■ Source text
--- Begin ---

Durres is a city of about 200,000 and is the second largest in Albania. It has a port which is surrounded on both north and south sides by beaches and associated hotels. It doesn't have the best beaches in Albania but it is the most popular resort. I think there are two main reasons for this. The first one is that many of the holidaymakers are ethnic Albanians from Kosova and Macedonia and it happens to be the closest seaside resort to their homes. Two, it is close to Tirana and attracts holidaymakers particularly at the weekend from the capital city.
Like Tirana it has many cafes. It possibly has more hotels despite its smaller size. I think its main attraction for holidaymakers is the sea and sand. Unlike Tirana I was aware there were very few non-Albanians there and I was a bit of a novelty.
When I took the international bus from Skopje (Macedonia) to Tirana it passed through Durres. Even at 3.30 in the morning I was aware that many passengers got off here. I now know they were ethnic Albanians from Macedonia on holiday. Likewise most international buses into Albania from the north or east pass through Durres before reaching Tirana.
Just as many people reach Durres having been to Tirana first. You have a choice of four ways to get there. Minibuses go every half hour and buses go every hour for just under a euro. A taxi will cost you the equivalent of about 20 euro and the train about 60 euro cent! but it is the slowest method. In short, Durres is well connected with Tirana. You biggest problem is finding where the relevant start points are for each mode since bus stations don't exist. The train stations do exist but most foreigners forgo this "experience". I did.
Don't even think about car hire. The driving is the worst in Europe and I have been to Azeribaijan to compare it!

--- End ---

■ Task 1
According to the Durres text, how often do minibuses run between Tirana and Durres?

■ Stored dataset entries

--- Begin ---

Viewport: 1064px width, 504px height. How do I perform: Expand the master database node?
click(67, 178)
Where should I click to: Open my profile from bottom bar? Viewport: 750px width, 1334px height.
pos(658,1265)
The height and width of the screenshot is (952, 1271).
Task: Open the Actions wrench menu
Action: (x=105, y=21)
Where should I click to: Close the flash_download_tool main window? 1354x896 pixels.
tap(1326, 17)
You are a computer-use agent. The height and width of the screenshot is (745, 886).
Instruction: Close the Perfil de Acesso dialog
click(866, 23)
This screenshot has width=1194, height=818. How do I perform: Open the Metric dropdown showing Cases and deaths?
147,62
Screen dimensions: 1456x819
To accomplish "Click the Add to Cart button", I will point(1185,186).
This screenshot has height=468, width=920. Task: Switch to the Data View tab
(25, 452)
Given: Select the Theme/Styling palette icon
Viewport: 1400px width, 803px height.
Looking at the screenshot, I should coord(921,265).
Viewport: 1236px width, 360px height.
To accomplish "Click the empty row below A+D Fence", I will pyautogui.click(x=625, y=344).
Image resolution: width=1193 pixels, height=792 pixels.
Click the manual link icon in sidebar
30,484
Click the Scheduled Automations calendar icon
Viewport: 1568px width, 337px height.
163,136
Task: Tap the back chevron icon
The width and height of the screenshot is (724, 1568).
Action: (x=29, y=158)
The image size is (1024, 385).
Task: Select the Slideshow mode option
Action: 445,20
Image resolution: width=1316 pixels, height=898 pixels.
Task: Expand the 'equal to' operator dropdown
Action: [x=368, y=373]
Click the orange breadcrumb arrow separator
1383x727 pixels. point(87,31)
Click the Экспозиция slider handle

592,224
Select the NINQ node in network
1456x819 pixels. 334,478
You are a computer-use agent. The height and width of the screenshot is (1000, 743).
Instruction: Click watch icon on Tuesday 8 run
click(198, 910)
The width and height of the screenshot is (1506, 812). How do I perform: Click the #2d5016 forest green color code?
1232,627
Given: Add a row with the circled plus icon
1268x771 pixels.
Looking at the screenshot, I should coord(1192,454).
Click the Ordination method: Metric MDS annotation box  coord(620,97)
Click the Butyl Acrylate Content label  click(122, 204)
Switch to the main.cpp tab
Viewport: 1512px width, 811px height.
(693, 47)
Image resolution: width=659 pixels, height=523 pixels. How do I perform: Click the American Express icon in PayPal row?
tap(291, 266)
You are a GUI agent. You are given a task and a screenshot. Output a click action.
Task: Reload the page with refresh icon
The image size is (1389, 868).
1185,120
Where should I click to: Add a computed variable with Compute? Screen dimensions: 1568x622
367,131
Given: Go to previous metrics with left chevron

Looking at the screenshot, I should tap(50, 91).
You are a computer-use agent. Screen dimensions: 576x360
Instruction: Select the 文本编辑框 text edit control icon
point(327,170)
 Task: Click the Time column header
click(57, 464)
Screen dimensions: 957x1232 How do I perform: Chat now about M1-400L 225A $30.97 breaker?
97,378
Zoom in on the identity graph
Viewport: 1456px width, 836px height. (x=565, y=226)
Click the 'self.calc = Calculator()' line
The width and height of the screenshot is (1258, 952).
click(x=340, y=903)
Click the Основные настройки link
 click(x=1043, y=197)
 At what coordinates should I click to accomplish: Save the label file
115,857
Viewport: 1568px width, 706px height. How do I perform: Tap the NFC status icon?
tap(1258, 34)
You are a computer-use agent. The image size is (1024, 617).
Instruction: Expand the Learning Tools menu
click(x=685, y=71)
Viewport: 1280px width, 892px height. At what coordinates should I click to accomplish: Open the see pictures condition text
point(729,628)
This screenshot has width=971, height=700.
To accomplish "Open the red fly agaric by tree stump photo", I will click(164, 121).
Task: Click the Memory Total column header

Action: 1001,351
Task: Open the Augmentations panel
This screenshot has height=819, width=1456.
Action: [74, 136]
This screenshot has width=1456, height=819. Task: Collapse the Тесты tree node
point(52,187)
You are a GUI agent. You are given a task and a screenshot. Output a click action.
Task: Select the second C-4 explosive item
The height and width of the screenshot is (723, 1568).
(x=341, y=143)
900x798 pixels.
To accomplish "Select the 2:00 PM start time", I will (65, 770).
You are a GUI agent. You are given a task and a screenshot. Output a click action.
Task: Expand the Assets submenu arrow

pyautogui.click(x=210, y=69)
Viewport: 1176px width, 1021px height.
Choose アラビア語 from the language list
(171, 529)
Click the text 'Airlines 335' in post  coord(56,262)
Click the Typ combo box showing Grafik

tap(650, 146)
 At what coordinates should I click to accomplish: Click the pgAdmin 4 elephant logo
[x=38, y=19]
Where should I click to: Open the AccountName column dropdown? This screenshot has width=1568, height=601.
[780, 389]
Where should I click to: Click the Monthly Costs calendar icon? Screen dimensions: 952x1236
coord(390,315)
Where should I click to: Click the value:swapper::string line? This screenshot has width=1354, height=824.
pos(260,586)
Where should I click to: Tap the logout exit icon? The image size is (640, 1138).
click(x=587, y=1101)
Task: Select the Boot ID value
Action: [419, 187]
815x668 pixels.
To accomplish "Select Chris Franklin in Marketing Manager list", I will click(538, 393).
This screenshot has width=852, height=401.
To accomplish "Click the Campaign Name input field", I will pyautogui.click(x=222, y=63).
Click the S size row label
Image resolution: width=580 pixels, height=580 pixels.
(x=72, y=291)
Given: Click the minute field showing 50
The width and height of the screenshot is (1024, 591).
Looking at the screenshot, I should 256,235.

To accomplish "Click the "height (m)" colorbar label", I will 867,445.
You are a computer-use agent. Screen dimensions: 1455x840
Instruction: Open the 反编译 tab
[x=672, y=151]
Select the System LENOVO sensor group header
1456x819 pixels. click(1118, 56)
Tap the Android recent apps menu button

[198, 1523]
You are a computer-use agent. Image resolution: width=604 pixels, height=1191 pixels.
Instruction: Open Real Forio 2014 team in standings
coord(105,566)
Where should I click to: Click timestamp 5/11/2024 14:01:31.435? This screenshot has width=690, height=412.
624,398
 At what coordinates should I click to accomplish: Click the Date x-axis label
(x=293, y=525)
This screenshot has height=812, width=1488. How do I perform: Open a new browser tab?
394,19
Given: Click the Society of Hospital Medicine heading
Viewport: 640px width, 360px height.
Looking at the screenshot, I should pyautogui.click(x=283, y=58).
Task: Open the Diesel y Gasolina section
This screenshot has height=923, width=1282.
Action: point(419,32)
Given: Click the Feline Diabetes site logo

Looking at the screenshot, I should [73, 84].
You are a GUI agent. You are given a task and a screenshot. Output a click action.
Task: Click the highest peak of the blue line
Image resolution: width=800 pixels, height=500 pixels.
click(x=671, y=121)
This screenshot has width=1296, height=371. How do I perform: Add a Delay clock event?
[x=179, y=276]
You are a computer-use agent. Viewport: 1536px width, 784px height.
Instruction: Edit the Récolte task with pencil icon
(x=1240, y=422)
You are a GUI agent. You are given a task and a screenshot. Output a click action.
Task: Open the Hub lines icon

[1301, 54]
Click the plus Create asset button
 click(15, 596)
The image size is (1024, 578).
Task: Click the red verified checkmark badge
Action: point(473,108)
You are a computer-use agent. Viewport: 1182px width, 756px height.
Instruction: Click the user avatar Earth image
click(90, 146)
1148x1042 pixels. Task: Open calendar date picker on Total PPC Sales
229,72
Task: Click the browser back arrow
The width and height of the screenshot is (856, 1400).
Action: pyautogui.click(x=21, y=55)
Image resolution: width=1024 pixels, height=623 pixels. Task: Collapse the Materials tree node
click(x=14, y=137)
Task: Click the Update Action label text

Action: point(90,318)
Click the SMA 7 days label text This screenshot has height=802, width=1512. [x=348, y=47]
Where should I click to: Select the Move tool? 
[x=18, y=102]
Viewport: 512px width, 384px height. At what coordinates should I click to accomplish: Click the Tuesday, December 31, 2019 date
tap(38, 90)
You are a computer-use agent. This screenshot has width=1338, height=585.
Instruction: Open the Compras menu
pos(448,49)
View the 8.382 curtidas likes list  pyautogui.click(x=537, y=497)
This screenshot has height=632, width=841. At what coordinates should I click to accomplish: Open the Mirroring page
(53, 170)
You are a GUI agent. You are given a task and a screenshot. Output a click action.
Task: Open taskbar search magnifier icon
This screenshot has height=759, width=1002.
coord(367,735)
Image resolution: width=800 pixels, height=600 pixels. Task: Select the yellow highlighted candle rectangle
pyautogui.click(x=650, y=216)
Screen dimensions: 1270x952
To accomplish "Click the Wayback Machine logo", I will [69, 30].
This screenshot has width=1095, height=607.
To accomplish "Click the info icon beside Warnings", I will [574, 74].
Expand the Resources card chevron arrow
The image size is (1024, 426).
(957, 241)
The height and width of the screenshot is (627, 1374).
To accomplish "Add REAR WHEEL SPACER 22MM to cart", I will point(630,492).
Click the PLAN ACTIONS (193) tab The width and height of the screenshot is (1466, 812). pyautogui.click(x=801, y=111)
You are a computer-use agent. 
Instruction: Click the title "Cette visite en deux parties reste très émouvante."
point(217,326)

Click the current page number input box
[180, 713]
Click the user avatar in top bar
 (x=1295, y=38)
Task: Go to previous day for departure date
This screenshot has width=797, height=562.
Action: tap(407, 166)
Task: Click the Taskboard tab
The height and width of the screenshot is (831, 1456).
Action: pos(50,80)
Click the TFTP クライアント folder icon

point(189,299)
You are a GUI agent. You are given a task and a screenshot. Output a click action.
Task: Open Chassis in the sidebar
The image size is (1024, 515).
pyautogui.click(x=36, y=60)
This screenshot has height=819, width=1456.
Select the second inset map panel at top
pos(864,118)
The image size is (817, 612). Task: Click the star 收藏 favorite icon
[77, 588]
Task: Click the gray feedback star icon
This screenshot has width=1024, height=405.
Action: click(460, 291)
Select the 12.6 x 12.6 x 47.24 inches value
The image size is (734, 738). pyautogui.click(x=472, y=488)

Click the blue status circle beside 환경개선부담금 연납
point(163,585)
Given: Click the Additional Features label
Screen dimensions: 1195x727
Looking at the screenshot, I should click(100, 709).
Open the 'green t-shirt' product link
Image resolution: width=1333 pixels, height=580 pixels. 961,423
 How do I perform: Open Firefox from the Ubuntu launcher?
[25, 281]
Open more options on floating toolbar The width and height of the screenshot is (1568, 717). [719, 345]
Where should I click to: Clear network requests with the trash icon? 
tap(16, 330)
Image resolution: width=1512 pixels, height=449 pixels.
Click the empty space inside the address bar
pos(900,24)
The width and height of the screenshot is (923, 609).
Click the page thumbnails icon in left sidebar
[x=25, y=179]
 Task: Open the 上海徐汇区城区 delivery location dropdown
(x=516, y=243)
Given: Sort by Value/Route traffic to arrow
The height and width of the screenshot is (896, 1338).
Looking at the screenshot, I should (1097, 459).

--- End ---

■ Task 2
Please arrange the part of the entries that opens with the line containing "Where should I click to: Clear" and closes with the line containing "(x=516, y=243)" as a numbered list, omitting any blank lines.

■ Complete response 1
Every half hour.

■ Complete response 2
1. Where should I click to: Clear network requests with the trash icon? 
2. tap(16, 330)
3. Image resolution: width=1512 pixels, height=449 pixels.
4. Click the empty space inside the address bar
5. pos(900,24)
6. The width and height of the screenshot is (923, 609).
7. Click the page thumbnails icon in left sidebar
8. [x=25, y=179]
9.  Task: Open the 上海徐汇区城区 delivery location dropdown
10. (x=516, y=243)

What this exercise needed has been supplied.